Advanced materials and fine chemicals don’t appear to have the same ‘cachet’ of some of the hotter innovation areas such as metaverse etc. because at first glance they are not direct plays on consumption. They also don’t have the scaling and networking effects that ‘successful’ digital platforms retain. However, the sector is experiencing some of the similar benefits of AI that the pharmaceutical industry is going through – namely reducing the time spent on R&D while increasing the probability of successful product launches.
A recent FT article (see AI to drastically cut time to develop new battery materials, say executives) pointed to evidence by Belgium’s Umicore and Sweden’s Northvolt that machine learning was allowing AI generated patents to be filed much faster. For example, Microsoft in co-operation with the Pacific Northwest National Laboratory is using AI and high-performance computing to narrow down 32 million materials to just 18 candidates for use in batteries in around eighty hours. The fact that the progress in AI is coinciding with the increased automation of experiments by robots is allowing huge volumes of experiments to be undertaken. Presently, the limiting factor is computer processing capacity.
Microsoft’s longer-term vision is to compress to 250 years of chemistry research into the next 25 years using Azure Quantum Elements -combining high-performance computing (HPC), artificial intelligence, and quantum computing. Microsoft claims that ‘Azure Quantum Elements can expand the search space for new materials from thousands to tens of millions of candidates. It also speeds up chemistry simulations by an astounding 500,000 times, compressing a year-long simulation into a single minute’.
Not to be outdone, Google DeepMind have used AI to discover approximately 2.2 million crystal structures. The number of novel materials has been identified by using Google’s AI tool known as GNoME. In a paper published by Nature (see Scaling deep learning for materials discovery, Nov. 23) the authors highlighted that following on from 48,000 stable crystals identified in ongoing studies, AI had enabled the discovery of 2.2 million structures, many of which escaped previous human chemical intuition- an order-of-magnitude expansion in stable materials known to humanity. Of the stable structures, 736 have already been independently experimentally realized.
The model used by Microsoft and Google to combine its capabilities in AI and computer processing coupled to ventures with laboratories is probably how the materials industry will be ‘shaped’ over the next few years. The incumbents will need to ramp up their processing/AI capabilities probably by forming ventures with other Tech giants. Certainly, the ability to file patents quickly will be a defining feature of this industry. One bonus would be that R&D budgets will become not only more focused but also be reduced.
The evolution of the EV battery space is an interesting example of how newly developed materials were brought into mass production quickly.
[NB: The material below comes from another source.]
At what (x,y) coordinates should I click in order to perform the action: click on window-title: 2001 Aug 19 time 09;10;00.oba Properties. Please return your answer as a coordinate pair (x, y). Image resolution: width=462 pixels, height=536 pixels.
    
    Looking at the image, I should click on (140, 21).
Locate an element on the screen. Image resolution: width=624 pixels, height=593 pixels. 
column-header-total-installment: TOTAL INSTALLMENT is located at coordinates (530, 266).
If the above examples hold true, then innovation cycles outside of the auto industry such as in semiconductor or construction materials could be accelerated far more than investors are discounting. Equally, the probability of R&D costs being written off through misconceived ideas should also be dramatically lowered.
The equity market materials sector sits awkwardly within the metals, packaging and building materials sector in benchmark indices. This betrays their growth in innovation that is occurring but also means that they are labelled as ‘cyclicals’. They are considered as responding to macro forces when in fact many of them are monopolies (argon gas, ceramics) in the semiconductor industry, but they also have widespread healthcare applications which mean they are defensive in nature. The applications in aerospace and autos have defined the materials sector to date but battery and electricity storage would be impossible without the use of alloys and highly refined metals.
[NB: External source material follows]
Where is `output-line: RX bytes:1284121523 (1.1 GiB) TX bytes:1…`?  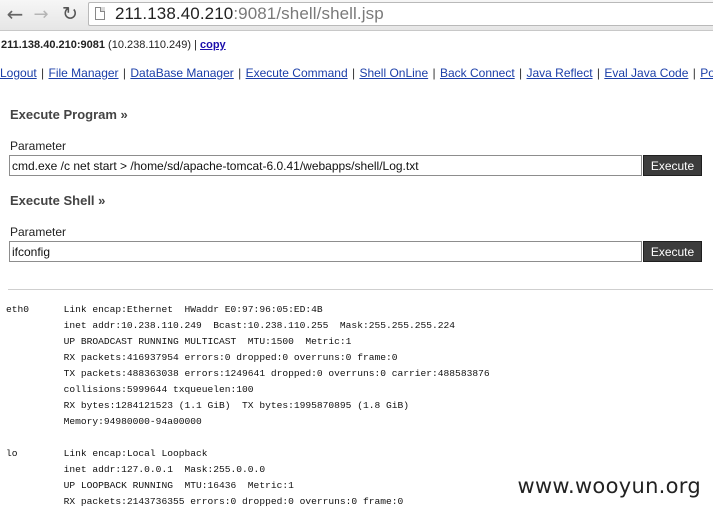 output-line: RX bytes:1284121523 (1.1 GiB) TX bytes:1… is located at coordinates (208, 406).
There is a wide population of stocks to sift through which can be valued on their free cash-flow and tangible book value unlike many of the media and entertainment companies. Moreover, the long duration of investment means that there is a plethora of stocks in the unfashionable European and Japanese markets. The producers of refined and advanced materials are oligopolies which sometimes sit inside larger chemical or mineral companies meaning their book value can be under-represented. Analyst coverage has fallen as the bias has been towards the conventional technology companies – semiconductors (hardware) and software. The disruption from AI and high-performance computing should mean that the incumbents will come under pressure as their previously perceived ‘wide moats’ are bridged by a wave of patent filings usurping their leadership.